I have spent the last few months reviewing some of the Roue Classics movies. Depending on how you count them, these are the 18 or 20 movies that were released by Roue in the early eighties (two of them, First Week of Term and Uncle George, were originally released in two parts). All but three of them (Jane and the Tutor, After Hours and Tutor’s New Pupil) are available from the Roue website as well as some other sources.
The name ‘Alan Bell’ is closely associated with the early years of Roue. Bell is one of the major figures of the British spanking movie scene from the late 20th century and he is on a par with George Harrison-Marks (Janus and later Kane), Christian Fennington and Michael Harry Smith (Spanking for Pleasure), Ivor Gold (Red Stripe), George Harlow and John Kirkwood (Moonglow and Moonglow West respectively) and others. All of these names (some may be pseudonyms) are probably well known to most British spanking movie aficionados and some aspects of their lives are equally well known but Bell is more of a mystery.
So that raises the question ‘who was Alan Bell’? He has a page on the Spanking Art Wiki (spankingart.org) that reads:
"Alan Bell was owner and editor of the British spanking magazine Roué in the 1970s and 1980s. He also worked a director of spanking videos by Roué Videos in the late 1970s and early 1980s. In 1982, he edited four editions of the Janus spanking magazine. Under the pen name Mr. X, he also worked as a spanking artist, drawing M/f spanking art."
That’s it. That’s all there is. And even that is more than I had known before I read that page; I hadn’t known he was also an artist.
I can expand on the Spanking Art Wiki a little. Roue was most likely founded in 1978 and it began producing movies around 1980. I received a comment on the original version of this post from Nick Urzdown who informed me that:
"The magazine was started by a married couple and when the husband died his widow had no wish to edit the publication, so Roberts was brought in." ['Roberts' is Alan Roberts who edited Roue in the late 80s.]
If so, then what I had believed was some type of management dispute was probably the death of the original owner and the sale of the magazine. I'm not certain how Alan Bell was involved with Roue. He may have been editor of the magazine but he certainly directed, and often appeared in several Roue movies made during that time including both parts of First Week of Term.

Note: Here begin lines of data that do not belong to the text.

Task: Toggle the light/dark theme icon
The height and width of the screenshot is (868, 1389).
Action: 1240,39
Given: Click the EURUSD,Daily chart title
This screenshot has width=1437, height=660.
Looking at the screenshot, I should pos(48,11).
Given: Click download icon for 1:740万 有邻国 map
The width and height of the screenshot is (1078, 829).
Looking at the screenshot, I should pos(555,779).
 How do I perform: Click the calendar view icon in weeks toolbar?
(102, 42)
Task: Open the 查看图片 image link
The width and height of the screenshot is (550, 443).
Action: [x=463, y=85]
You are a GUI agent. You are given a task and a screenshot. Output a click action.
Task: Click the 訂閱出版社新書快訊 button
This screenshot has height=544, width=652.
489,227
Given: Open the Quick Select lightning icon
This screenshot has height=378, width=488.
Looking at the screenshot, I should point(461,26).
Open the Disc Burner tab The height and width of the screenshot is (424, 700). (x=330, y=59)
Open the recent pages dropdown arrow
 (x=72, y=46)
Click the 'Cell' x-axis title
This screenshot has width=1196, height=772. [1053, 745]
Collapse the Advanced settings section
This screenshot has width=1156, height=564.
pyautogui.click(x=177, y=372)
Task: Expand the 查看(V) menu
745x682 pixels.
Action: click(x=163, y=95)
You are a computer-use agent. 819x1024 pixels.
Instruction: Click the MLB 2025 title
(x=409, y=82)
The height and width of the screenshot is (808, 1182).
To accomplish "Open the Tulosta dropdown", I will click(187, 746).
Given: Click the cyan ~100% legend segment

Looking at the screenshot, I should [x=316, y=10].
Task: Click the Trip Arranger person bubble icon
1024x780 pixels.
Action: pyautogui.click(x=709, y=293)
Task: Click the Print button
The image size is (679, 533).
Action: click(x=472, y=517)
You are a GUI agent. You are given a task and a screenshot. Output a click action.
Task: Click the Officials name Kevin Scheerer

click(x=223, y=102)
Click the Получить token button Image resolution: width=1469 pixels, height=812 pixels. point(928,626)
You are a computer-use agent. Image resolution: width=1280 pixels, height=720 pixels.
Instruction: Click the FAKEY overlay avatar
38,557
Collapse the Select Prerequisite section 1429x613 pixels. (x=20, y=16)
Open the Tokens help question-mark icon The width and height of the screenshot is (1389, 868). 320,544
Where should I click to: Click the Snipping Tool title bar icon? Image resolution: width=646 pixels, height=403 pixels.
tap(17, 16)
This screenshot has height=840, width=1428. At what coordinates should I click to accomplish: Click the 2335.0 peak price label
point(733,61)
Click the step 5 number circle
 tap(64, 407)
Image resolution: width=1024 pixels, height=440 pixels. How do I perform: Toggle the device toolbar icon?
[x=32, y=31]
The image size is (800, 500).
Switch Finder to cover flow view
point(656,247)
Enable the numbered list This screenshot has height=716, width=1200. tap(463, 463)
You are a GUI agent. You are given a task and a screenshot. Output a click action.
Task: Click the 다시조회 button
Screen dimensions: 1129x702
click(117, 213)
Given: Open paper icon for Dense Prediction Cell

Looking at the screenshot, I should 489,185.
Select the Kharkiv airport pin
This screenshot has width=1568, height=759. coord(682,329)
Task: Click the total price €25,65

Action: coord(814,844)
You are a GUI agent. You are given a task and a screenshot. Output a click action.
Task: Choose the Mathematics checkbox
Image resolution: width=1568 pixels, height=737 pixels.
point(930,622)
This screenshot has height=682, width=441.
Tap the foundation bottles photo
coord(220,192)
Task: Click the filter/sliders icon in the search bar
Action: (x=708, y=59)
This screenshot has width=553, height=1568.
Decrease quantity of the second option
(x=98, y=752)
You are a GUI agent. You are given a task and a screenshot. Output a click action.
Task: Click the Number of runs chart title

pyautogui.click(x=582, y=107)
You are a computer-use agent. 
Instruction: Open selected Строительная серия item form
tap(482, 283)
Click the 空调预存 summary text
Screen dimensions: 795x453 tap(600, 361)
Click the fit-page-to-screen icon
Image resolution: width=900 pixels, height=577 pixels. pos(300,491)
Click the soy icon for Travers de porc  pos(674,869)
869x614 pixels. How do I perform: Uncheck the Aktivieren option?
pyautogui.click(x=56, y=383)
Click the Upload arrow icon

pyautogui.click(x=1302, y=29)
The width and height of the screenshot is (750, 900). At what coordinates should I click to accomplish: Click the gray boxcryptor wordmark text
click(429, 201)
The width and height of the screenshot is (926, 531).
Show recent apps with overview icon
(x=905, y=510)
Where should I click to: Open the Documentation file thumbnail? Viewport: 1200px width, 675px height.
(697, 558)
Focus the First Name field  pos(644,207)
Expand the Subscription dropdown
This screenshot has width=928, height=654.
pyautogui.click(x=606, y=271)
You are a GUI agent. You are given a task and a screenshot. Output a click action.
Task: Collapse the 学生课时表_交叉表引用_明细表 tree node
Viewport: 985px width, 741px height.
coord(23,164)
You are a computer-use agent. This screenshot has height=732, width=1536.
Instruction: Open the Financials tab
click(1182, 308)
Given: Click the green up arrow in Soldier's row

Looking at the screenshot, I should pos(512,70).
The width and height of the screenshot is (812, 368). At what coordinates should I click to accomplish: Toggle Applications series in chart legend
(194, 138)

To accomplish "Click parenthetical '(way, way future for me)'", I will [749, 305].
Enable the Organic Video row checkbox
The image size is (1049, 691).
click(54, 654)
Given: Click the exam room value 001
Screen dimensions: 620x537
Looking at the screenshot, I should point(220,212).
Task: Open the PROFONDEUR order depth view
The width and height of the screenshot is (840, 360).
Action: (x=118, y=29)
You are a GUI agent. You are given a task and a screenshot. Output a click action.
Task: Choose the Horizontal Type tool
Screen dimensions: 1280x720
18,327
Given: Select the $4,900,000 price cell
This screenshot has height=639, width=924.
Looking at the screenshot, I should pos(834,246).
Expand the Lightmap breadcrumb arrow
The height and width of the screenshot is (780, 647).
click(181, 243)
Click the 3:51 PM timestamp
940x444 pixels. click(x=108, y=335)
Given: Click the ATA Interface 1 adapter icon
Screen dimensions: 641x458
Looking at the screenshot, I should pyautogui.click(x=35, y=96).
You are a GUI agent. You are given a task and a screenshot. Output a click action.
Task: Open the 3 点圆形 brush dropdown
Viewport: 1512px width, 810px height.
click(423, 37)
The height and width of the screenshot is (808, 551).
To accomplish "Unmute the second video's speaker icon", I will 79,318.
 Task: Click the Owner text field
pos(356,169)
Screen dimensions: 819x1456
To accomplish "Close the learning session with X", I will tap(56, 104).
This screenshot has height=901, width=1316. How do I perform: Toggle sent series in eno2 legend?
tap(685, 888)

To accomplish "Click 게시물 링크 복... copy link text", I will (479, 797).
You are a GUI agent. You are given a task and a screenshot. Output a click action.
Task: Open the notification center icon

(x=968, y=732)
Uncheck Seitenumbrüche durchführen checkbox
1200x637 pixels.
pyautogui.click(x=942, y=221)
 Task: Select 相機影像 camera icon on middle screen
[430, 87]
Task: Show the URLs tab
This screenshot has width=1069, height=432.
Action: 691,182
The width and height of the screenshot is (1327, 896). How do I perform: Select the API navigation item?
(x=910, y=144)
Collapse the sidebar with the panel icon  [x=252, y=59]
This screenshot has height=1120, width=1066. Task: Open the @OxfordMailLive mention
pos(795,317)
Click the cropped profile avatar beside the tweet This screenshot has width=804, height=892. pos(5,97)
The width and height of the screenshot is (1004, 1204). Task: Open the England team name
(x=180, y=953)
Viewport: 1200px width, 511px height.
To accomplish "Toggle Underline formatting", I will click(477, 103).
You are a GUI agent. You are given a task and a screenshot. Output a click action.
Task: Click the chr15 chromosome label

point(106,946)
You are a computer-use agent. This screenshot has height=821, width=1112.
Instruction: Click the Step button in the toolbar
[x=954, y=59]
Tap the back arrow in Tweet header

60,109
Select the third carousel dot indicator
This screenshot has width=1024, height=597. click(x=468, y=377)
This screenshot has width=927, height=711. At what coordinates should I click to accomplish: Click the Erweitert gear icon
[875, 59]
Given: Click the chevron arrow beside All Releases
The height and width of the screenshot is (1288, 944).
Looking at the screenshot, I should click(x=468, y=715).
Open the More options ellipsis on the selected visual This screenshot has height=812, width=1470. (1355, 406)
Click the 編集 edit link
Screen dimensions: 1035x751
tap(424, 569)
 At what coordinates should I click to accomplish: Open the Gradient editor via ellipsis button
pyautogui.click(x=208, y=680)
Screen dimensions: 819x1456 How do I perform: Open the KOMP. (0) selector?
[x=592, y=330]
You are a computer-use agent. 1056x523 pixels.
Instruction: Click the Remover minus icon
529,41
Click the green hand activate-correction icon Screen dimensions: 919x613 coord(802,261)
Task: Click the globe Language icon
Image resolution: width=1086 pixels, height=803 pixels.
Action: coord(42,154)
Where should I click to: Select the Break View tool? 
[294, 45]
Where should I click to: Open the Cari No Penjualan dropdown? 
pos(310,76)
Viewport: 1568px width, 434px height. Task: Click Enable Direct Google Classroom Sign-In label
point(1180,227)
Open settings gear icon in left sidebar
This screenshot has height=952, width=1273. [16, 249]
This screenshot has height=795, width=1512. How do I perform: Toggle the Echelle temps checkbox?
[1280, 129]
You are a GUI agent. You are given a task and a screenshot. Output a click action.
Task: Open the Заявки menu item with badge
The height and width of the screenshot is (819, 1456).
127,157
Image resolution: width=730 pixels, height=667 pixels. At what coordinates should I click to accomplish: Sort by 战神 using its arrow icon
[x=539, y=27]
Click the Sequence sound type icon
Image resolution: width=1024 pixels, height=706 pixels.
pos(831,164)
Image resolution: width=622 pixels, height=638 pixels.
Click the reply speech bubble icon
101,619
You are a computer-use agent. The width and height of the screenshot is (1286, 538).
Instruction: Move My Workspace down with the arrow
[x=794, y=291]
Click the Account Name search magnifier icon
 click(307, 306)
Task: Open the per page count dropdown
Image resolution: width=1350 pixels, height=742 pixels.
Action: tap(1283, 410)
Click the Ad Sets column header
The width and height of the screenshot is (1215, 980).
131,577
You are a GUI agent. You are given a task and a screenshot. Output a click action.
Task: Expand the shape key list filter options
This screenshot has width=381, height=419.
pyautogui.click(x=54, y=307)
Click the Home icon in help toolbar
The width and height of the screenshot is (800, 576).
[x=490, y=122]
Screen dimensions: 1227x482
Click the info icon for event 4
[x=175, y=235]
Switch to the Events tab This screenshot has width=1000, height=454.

George Harrison-Marks stepped down as editor of Janus in 1982 about the same time that Roue temporarily suspended publication. Bell stepped in to edit four issues of Janus while Roue was shut down, this information comes from both a history of Janus and a biography of GHM. Roue resumed publication near the end of 82, or maybe early in 83 but I don't know if Bell had any involvement with the revived Roue. Bell also directed a few movies for Blushes around the same time, these include Term End Punishments, Big Girls do Cry and The Detention Room. I have been trying to put dates on the Blushes movies based on when the accompanying photostories appeared in the magazines and what I have been able to do so far indicates that Bell's Blushes movies were made in 1983 which would be just after his brief tenure as editor of Janus. This suggests that he might not have had any role in the relaunch of Roue.
I learned
from The Spanking Art Wiki that Bell was also an artist who used the name Mr. X for his spanking art. That article contains a link to some of his
drawings on the Encyclopedia of Spanking Art which identifies Blushes as the
source of those drawings. Unfortunately,
there are no dates on any of the drawings so I have no idea when they were created. I have some
information that Bell also appeared as a dom/top in photostories that were published
in Blushes and some of its sister publications.
After his time with Blushes, Bell and Mr. X seem to disappear from the scene. I’ve read several books and articles on the British spanking scene in the eighties and nineties but Bell wasn’t mentioned in any of them. I have searched the web for more information with little success. I did find one lead that appeared promising at first. In March 2014, an exchange on the Janus Twitter account suggested that Bell was dead:
Unfortunately, no more information was given and, in the response to a follow-up request for more information on the history of Roue, ‘Tarquin’ only said “a story I'd love to tell but sadly there aren't too many people left around to tell it”. [I’m assuming that anyone reading this knows the story of Janus publisher Gordon Sergeant and his nephew Tarquin. If not let me know and I’ll write a post on that story.]
So, I am still left with the question ‘who was Alan Bell’. If anyone can tell me more. I would love to hear it.